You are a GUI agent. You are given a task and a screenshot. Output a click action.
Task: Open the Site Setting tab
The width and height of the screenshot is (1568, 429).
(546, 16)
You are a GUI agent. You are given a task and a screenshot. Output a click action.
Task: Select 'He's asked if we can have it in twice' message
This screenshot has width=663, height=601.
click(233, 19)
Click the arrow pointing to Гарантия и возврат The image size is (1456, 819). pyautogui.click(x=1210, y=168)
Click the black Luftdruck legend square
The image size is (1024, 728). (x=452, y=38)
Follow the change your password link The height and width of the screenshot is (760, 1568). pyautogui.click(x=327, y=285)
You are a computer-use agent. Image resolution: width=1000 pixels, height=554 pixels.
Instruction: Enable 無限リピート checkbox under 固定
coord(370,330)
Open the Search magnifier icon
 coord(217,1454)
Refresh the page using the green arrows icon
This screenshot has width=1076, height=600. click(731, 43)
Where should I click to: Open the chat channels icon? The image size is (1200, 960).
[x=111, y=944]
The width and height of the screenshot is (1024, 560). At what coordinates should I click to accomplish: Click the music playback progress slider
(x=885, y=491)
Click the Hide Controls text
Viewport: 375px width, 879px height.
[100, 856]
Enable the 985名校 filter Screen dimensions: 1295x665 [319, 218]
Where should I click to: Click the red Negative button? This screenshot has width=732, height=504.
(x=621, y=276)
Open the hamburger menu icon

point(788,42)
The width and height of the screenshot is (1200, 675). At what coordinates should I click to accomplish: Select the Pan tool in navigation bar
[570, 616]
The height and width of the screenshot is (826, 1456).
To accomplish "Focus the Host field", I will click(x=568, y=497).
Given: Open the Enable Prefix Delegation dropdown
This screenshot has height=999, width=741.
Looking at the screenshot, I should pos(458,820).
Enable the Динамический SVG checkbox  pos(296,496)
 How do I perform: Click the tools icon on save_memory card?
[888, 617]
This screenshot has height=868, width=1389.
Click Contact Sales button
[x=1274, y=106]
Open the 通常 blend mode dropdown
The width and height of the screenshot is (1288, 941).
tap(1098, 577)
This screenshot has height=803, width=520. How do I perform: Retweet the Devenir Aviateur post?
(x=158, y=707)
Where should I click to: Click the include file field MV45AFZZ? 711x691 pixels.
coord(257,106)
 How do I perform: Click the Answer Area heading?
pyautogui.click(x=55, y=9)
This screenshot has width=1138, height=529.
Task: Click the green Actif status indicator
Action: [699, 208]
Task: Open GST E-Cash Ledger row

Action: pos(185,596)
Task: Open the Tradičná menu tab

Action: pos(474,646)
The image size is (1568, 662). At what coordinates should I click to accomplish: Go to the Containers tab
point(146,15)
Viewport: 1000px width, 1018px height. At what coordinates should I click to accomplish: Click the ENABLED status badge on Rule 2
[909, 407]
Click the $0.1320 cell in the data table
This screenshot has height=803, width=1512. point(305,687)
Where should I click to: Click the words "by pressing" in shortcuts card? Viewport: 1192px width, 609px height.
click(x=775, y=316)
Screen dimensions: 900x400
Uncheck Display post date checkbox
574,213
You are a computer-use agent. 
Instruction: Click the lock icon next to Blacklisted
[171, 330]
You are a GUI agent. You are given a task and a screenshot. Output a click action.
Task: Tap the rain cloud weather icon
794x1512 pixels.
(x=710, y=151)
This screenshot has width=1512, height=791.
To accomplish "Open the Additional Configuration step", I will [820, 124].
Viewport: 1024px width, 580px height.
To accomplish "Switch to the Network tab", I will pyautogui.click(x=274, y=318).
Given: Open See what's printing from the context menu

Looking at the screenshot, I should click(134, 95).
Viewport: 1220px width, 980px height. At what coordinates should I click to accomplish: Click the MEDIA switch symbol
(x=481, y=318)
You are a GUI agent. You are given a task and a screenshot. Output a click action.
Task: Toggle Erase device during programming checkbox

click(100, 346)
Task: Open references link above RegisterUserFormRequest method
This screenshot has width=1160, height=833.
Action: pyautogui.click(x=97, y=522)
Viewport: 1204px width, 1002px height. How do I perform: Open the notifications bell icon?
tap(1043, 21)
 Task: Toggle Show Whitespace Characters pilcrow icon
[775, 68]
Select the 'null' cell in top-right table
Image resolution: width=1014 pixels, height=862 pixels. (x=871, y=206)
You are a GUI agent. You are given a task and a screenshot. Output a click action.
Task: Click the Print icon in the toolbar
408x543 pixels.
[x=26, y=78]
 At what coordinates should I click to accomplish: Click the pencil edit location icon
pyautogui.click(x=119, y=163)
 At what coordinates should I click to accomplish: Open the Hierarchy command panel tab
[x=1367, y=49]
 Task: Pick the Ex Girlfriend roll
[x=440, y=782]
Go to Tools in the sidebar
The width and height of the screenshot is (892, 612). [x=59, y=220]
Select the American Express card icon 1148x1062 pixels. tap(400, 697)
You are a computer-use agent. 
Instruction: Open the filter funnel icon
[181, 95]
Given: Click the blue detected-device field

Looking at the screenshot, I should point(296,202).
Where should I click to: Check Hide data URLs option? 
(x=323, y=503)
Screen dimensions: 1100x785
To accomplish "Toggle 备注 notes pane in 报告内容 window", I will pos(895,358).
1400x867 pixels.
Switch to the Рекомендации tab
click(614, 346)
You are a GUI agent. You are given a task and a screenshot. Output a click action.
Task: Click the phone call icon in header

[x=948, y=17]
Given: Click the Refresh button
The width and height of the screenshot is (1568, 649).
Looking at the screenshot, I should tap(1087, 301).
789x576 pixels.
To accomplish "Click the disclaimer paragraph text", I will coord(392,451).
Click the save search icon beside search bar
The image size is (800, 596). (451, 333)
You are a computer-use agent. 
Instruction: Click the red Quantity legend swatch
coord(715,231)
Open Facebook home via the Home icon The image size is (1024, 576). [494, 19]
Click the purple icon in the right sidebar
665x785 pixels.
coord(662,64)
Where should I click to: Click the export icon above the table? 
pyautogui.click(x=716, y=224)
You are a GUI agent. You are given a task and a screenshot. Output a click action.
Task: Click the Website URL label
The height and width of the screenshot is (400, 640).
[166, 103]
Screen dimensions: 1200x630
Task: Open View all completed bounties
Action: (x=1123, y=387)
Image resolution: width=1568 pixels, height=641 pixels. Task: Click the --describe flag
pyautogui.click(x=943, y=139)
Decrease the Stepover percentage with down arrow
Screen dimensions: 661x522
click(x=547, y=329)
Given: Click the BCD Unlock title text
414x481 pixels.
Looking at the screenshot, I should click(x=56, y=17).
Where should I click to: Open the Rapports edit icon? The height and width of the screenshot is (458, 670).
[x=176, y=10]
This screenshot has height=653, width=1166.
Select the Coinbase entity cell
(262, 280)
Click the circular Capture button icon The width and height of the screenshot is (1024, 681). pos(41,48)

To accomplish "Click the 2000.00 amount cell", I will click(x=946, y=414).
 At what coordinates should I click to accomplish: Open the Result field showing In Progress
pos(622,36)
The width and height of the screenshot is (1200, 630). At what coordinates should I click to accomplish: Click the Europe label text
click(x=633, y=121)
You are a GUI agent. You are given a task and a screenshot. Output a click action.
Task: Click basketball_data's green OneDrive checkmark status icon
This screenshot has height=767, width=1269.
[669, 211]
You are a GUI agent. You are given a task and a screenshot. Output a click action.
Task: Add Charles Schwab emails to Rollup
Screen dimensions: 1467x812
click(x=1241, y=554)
= = = =
◆ 练习说明 ◆
收集上面所有含有“Refresh”一词的行，逐行抄出。匹配时区分大小写。

◆ 作答 ◆
Refresh the page using the green arrows icon
Given: Click the Refresh button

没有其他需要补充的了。